• Qué se pide:
- A) Indica si cada afirmación coincide con la reflexión sobre el encuentro con el Señor, con un sí o un no y las palabras exactas de la reflexión que lo deciden: (i) Todo lo sucedido hasta ahora ha sido gracia de Dios. (ii) La esencia de todo está en el puesto que hemos ocupado. (iii) Dios nos espera para hacernos sentir su mirada llena de amor.
- B) Enumera todo lo que la reflexión sobre el encuentro con el Señor nombra en la oración que empieza con «Las Lámparas encendidas», antes de la palabra «Pero».
- C) Sigue escribiendo la reflexión sobre el encuentro con el Señor a partir de su última oración.

• Fuente:
* * * * *
Durante estas semanas anteriores, hemos ido viendo que, todo lo que ha sucedido hasta ahora ha sido gracia de Dios.
Las Lámparas encendidas, la entrada al Banquete, el puesto que hemos ocupado, la invitación a trabajar para el Reino… Pero, lo realmente importante es, si de verdad nos hemos encontrado con el Señor o no, pues es ahí donde está la esencia de todo: En el Encuentro.
Por eso es importante preguntarnos:
• Y yo, ¿me he encontrado con el Señor?
• ¿O todavía sigo encendiendo lámpara y buscando el puesto adecuado, sin advertir su presencia?
Porque, lo primero que necesitamos, es tomar conciencia de que es -el mismo Dios- el que nos espera. Y nos espera para hacernos sentir su mirada llena de amor, de ternura. Nos espera para regalarnos una mirada que habla, que da paz, que estimula a llevar una vida que merezca la pena.
* * * * *
• Datos en bruto:
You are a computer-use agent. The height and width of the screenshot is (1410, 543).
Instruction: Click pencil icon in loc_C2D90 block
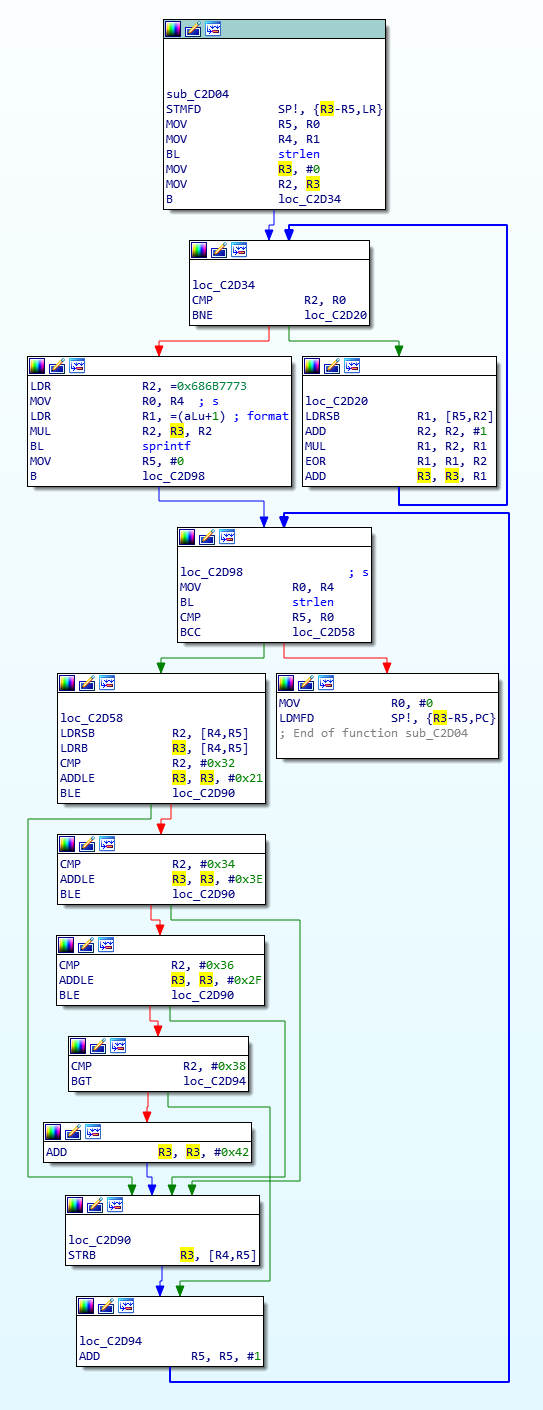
* * * * *
• Las respuestas:
- A)
(i) Sí: «todo lo que ha sucedido hasta ahora ha sido gracia de Dios».
(ii) No: «es ahí donde está la esencia de todo: En el Encuentro».
(iii) Sí: «nos espera para hacernos sentir su mirada llena de amor, de ternura».

- B)
- Las Lámparas encendidas
- la entrada al Banquete
- el puesto que hemos ocupado
- la invitación a trabajar para el Reino

- C)
Pues Él quiere –para su Reino- personas capaces de tomar una opción seria: de esfuerzo, de entusiasmo, de fortaleza… para no abandonar; ya, que las circunstancias y los avatares de la vida, intentarán hacer que nos rindamos una y otra vez.
Y vemos que, la vida se repite que esto ya les pasó a sus discípulos. Que ellos, a pesar de estar con Él, a pesar de compartir sus conversaciones, su comida, a pesar de vivir una vida itinerante a su lado, tampoco eran capaces de arriesgarse de verdad. Por eso, un día les dijo:
Mirad:
“El Reino de los cielos se parece a un tesoro escondido en un campo. El que lo encuentra, lo esconde de nuevo y vende todo cuanto tiene, para comprar el campo”
(Mateo, 13, 44)
Y ahora nos llega la pregunta. Y para nosotros –para mí- que hago oración, que comulgo cada día, que quiero vivir a su lado:
• ¿Soy consciente de haberlo encontrado?
• ¿Qué significa haber encontrado el Tesoro?
• ¿Vendería todo lo que tengo para adquirirlo?
Vamos dándonos cuenta de que, cuando decidimos encontrarnos con Dios, escucharle con atención, intentar descubrirle en nuestra vida… no nos queda más remedio que acercarnos a la oración, a la Eucaristía… llegar a su presencia, quedar callado, escucharle, hablarle… regalarle un rato de nuestro tiempo… Pues, ¡Cómo tranquiliza saber que Dios está ahí!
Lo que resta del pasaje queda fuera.